_Problem details_. Starting at the line that has "Click the chevron arrow of اختر الصنف" and going through the last line of the records, write those lines out again with "chevron" changed to "dropdown" and nothing else changed. Leave out the pictures.

_Working data_.

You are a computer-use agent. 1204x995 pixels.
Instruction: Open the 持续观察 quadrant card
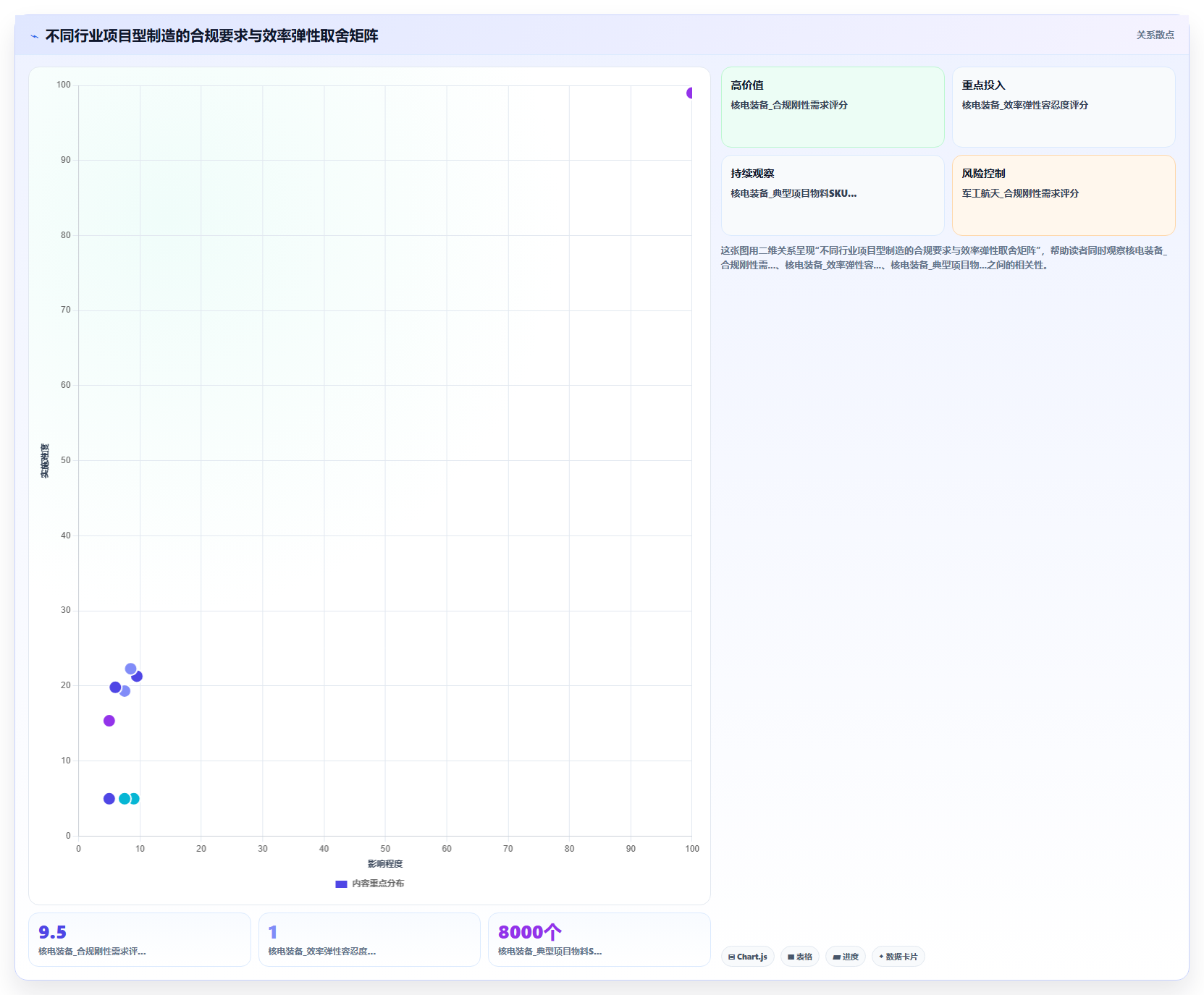833,195
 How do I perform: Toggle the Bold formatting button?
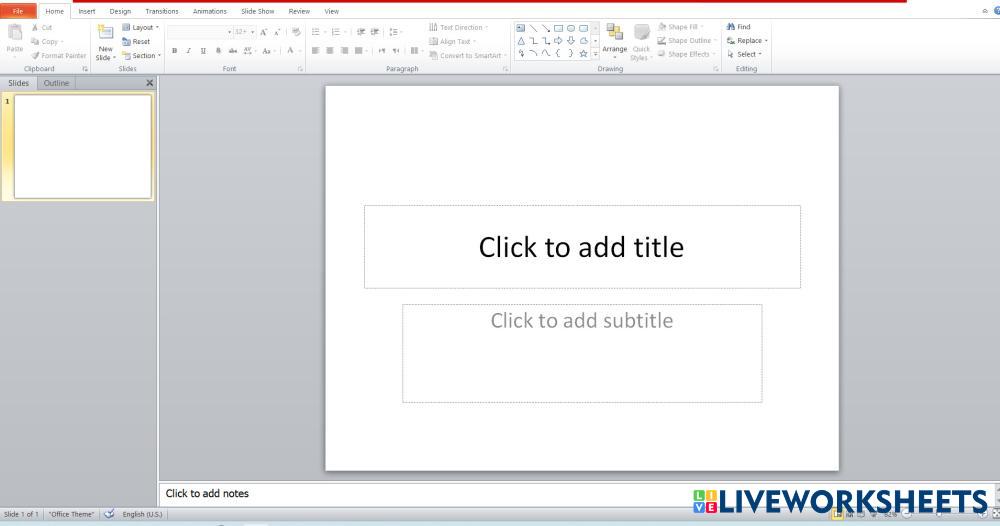pyautogui.click(x=175, y=51)
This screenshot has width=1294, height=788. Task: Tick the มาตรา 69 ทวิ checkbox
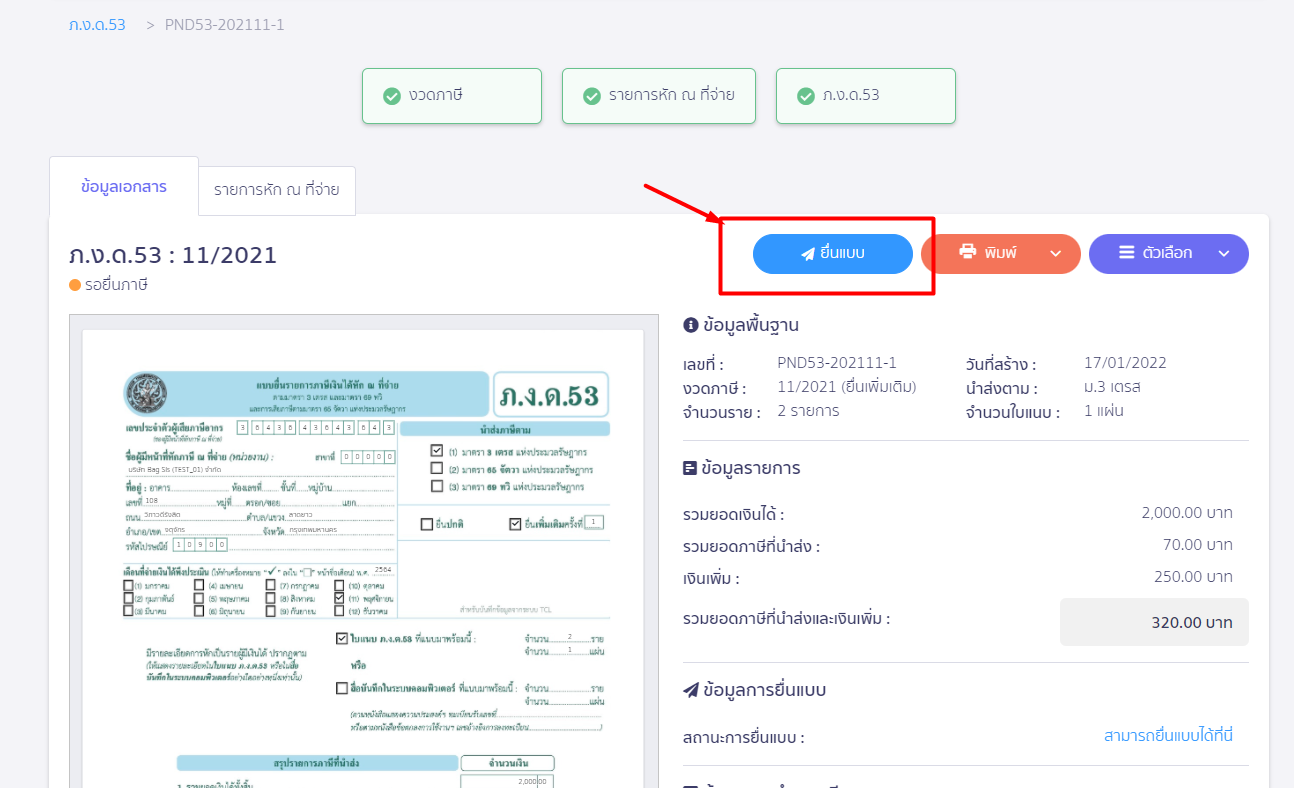[x=437, y=486]
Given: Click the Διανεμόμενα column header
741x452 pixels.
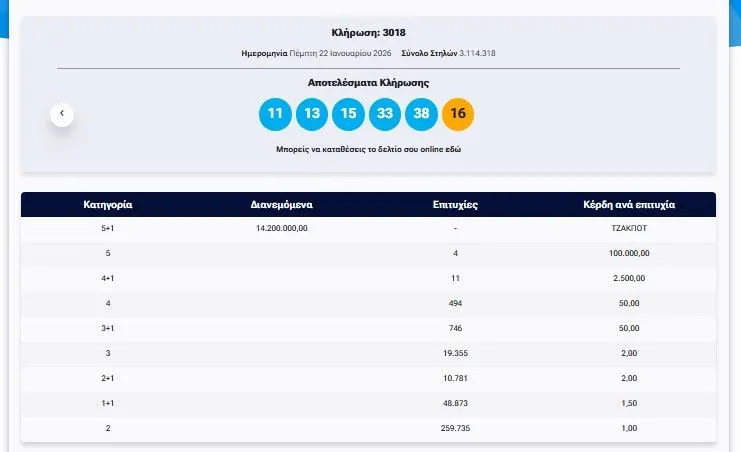Looking at the screenshot, I should click(282, 204).

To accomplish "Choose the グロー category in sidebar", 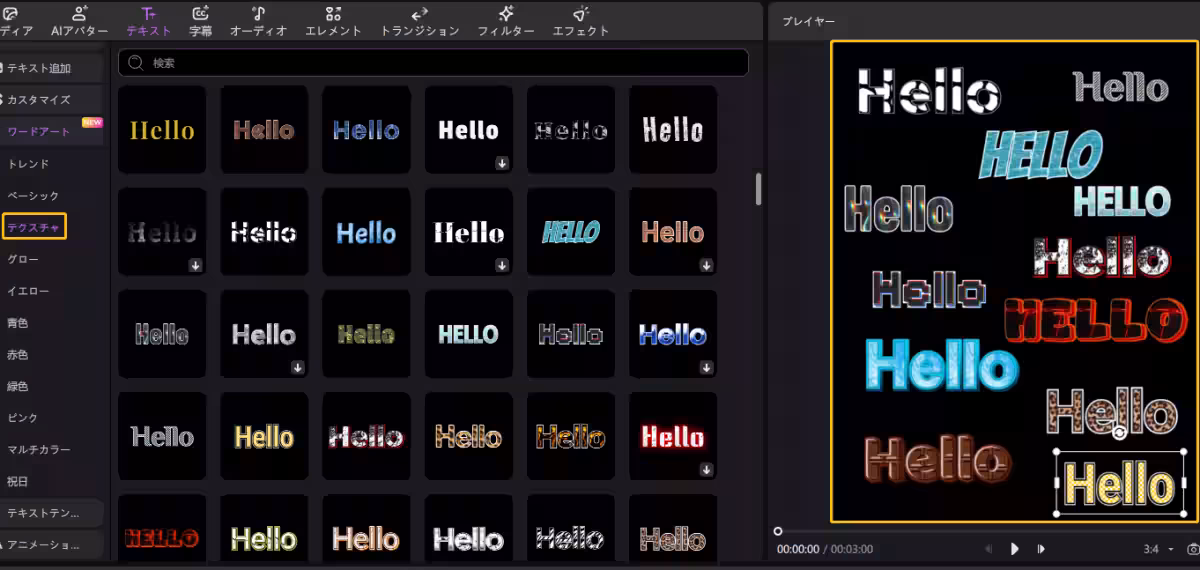I will point(22,259).
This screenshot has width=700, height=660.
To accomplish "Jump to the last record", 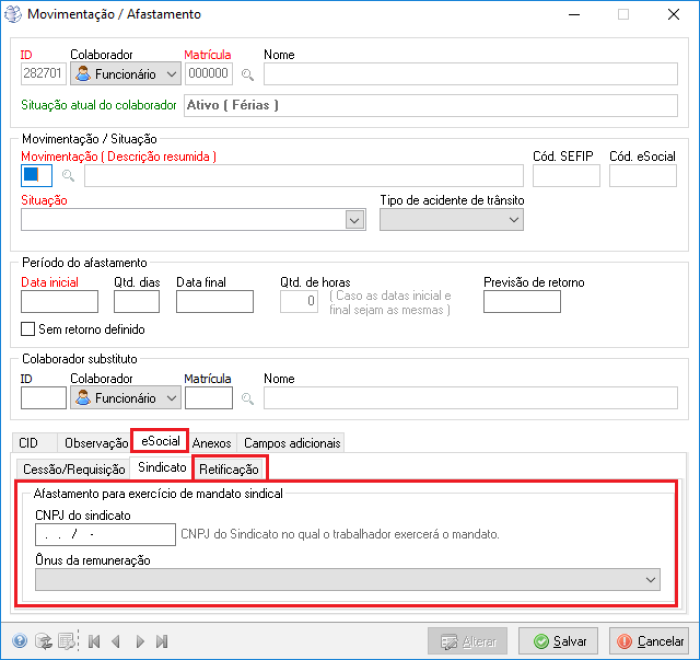I will point(161,641).
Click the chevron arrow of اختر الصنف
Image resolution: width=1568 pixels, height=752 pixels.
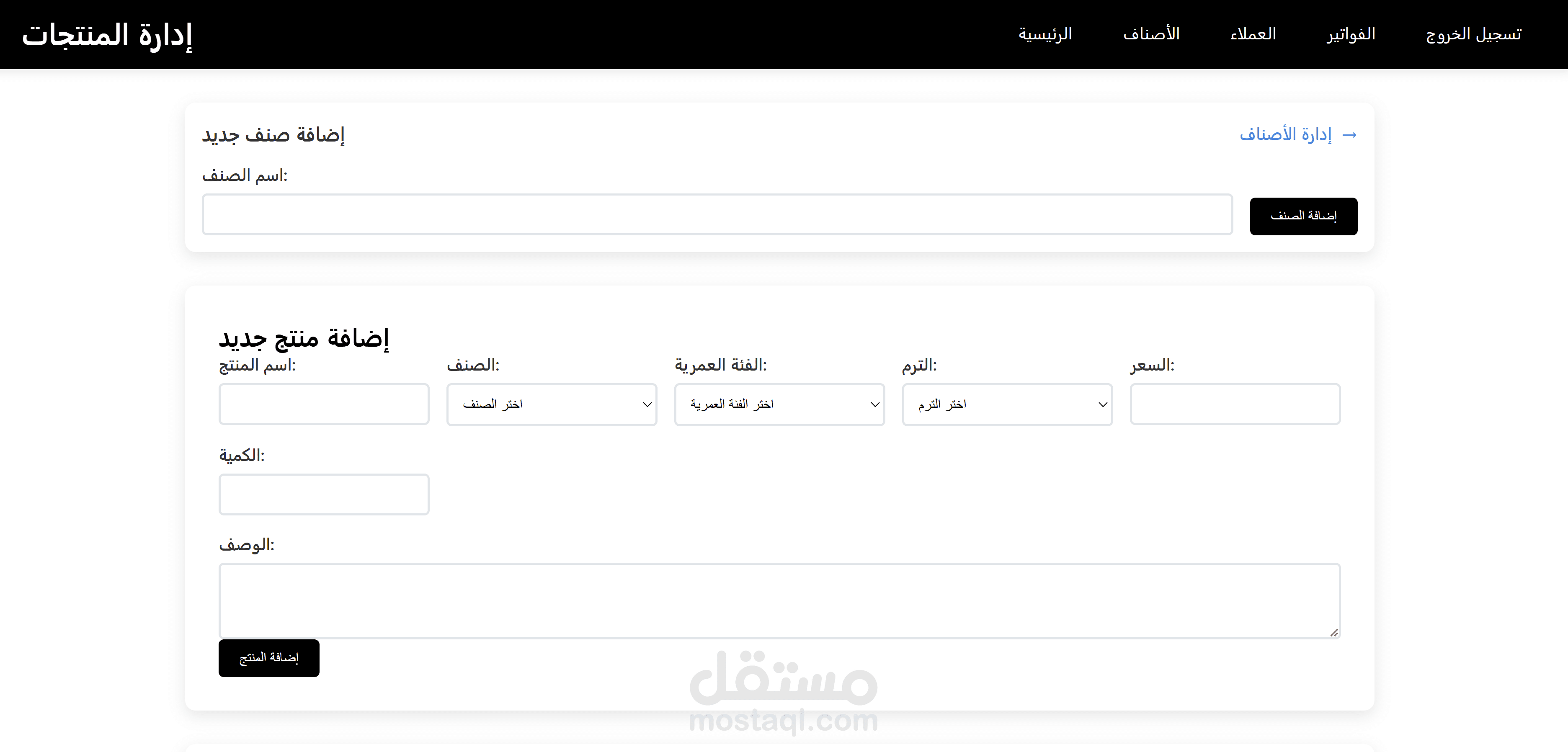coord(647,404)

_Result below_.
Click the dropdown arrow of اختر الصنف
Image resolution: width=1568 pixels, height=752 pixels.
coord(647,404)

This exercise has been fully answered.